Work order 1:
Please list every Gamera film title named in the review of the MST3K Gamera box set.
Work order 2:
Pick up the review of the MST3K Gamera box set after its final sentence and continue it.

Passage provided:
MST3K Vs. Gamera: Mystery Science Theater 3000, Vol. XXI

MST3K Vs. Gamera: Mystery Science Theater 3000, Vol. XXI  1


Mystery Science Theater 3000‘s verbal brawls with the much-maligned Japanese monster Gamera–you know, the flying turtle–are included in this limited-edition boxed set, which buffets the riffing with some impressive and informative extras. The Gamera films were a staple of MST3K from its humble beginnings as Minneapolis UHF programming, and when the Satellite of Love moved to Comedy Central in the early ’90s, the American re-edits released by distributor Sandy Frank were among the show’s most popular episodes. All five of the MST3K Gamera episodes, culled from the show’s third season in 1991 and featuring series creator Joel Hodgson alongside robots Tom Servo and Crow, are included in the set, as are some of the show’s most memorable skits: in Gamera, Tom croons a heartfelt tribute to the film’s lost pet, Tibby the Turtle, and head writer/future host Mike Nelson turns up as the giant monster himself to reveal the true nature of his relationship with boy hero Kenny, while Gamera vs. Gaos features the cast’s aborted presentation of their opera “Gameradammerung,” and Gamera vs. Guiron and Gamera vs. Zigra offer the SOL’s rousing “Gamera Song” and several berserk variations. None of the MST3K Gamera experiments have been available on home video prior to this release, so longtime fans can finally retire their worn pre-records and enjoy the episodes in glorious, uncut form.



Gamera is one of those classic Japanese horror films that contains awful acting, worse English dubbing, and sometimes laughable special effects, but is still great fun to watch. A skirmish between American and Soviet jets over the arctic results in one of the Soviet bombers crashing and its nuclear bomb load detonating, which causes Gamera to be melted out of the ice and wreck havoc on the world (particularly Japan). As usual, a little kid who is sympathetic to the monster is thrown in, and probably as a result Gamera is not killed at the end.

Collected data entries:
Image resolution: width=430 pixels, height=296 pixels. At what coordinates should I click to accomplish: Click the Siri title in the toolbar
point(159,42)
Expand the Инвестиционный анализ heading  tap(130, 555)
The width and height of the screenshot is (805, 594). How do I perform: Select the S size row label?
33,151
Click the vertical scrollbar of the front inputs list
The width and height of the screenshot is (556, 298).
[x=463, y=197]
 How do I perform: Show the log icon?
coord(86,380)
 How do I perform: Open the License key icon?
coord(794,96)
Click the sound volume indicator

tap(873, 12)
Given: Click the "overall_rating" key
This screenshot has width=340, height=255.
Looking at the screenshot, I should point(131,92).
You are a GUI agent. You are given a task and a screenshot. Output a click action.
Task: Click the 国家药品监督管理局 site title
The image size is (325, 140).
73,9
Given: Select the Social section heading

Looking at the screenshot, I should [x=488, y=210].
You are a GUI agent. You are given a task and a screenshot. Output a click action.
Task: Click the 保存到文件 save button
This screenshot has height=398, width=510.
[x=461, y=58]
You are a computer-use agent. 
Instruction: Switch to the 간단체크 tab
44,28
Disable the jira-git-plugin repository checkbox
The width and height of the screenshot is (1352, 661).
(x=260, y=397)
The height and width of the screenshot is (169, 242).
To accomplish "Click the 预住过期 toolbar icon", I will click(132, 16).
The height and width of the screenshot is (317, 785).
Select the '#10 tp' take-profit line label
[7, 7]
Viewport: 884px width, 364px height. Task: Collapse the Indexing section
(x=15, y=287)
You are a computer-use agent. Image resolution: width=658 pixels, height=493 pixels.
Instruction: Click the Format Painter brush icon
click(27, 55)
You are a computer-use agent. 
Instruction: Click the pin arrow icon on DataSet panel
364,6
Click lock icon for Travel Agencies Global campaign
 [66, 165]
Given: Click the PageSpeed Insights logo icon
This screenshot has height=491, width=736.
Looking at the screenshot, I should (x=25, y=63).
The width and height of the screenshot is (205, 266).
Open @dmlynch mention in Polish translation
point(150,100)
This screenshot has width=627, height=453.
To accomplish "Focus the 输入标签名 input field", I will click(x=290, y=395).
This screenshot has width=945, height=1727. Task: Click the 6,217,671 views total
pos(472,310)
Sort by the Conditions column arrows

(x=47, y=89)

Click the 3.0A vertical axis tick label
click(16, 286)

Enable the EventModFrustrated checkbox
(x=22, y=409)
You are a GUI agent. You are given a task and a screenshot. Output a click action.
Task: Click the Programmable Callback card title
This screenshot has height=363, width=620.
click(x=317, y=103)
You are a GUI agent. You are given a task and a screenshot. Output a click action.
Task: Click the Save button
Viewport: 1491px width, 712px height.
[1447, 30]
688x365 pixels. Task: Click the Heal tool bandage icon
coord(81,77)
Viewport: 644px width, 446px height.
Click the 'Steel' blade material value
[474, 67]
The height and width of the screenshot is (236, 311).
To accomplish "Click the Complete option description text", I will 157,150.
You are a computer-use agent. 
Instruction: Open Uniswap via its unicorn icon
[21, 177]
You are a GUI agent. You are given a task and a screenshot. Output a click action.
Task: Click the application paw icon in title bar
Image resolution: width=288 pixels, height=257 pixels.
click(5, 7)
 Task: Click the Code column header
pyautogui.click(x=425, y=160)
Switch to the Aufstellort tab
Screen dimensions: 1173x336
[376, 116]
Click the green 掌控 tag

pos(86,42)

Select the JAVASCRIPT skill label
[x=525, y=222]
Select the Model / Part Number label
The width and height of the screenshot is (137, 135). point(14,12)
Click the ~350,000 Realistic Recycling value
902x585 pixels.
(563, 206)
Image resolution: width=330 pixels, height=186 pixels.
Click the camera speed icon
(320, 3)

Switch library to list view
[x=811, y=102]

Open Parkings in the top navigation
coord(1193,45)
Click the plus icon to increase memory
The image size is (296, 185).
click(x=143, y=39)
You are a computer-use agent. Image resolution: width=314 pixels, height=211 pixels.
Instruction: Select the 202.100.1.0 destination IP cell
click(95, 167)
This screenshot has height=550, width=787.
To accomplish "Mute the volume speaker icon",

Final answer 1:
Gamera
Gamera vs. Gaos
Gamera vs. Guiron
Gamera vs. Zigra

Final answer 2:
“Gamera vs. Barugon” was the first color sequel to the original black and white GAMERA, and it’s pretty good though you have to be patient in waiting to see much of our favorite fire-breathing, flying turtle. A new monster named Barugon, not to be confused with the similarly-named creature from the Toho series of Japanese giant monster movies is born and has the ability to freeze people and cities. The monster suits in this series were never quite up to the ones in the Godzilla films, but the effects in general are not too bad.

The Gamera production team never did figure out how to develop a plot that wove the monsters and the humans together in any interesting way – or any way at all. The back-story – a small village trying to work out a deal with a highway development company – is related to the Gamera-Gaos conflict by pure coincidence; that the road company supervisor would then become a central player in the Japanese Self-Defense Force effort to combat Gaos is ridiculous.

Besides being annoyingly smug, the leading scientist is equally ridiculous – his plans for trapping Gaos include hiring a small army of chemists to come up with a vat of synthetic human blood as bait – even though Gaos has already demonstrated that he us perfectly happy with horse and cow blood; the Japanese government would rather pay chemists hundreds of thousands when they could hire a few decent butchers on daily wage? The chemists lobby works wonders with the Japanese government.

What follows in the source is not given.